§ **Problem**
Please identify every line in the entries below that contains the word "pixels", and copy each of those lines out in full.

§ **Task data**
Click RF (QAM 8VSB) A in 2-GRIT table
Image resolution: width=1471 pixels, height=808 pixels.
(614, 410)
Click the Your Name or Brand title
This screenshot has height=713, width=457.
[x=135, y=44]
* * *
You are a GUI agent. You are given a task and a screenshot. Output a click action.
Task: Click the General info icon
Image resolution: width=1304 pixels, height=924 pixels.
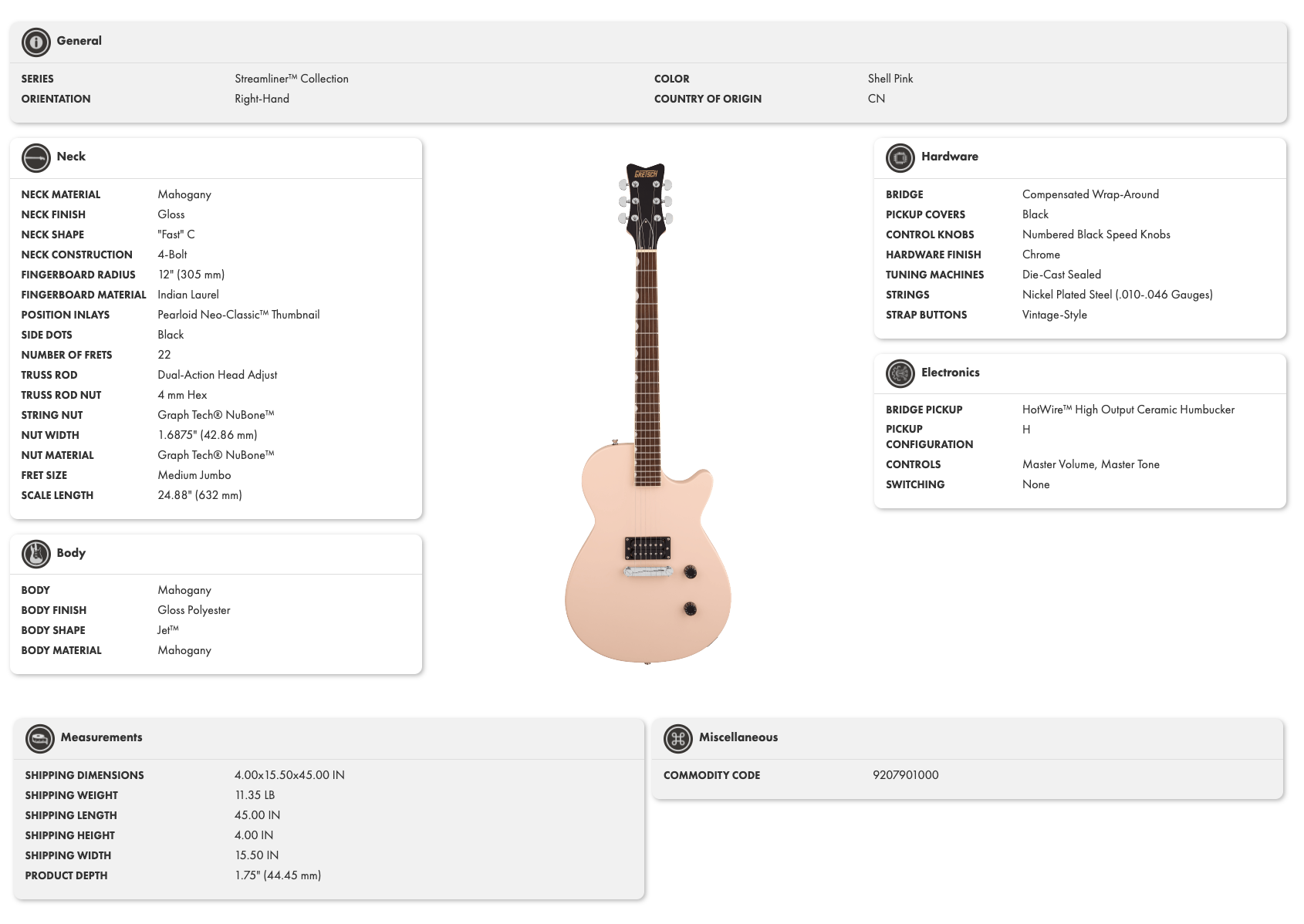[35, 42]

§ **Correct result**
Image resolution: width=1471 pixels, height=808 pixels.
Image resolution: width=1304 pixels, height=924 pixels.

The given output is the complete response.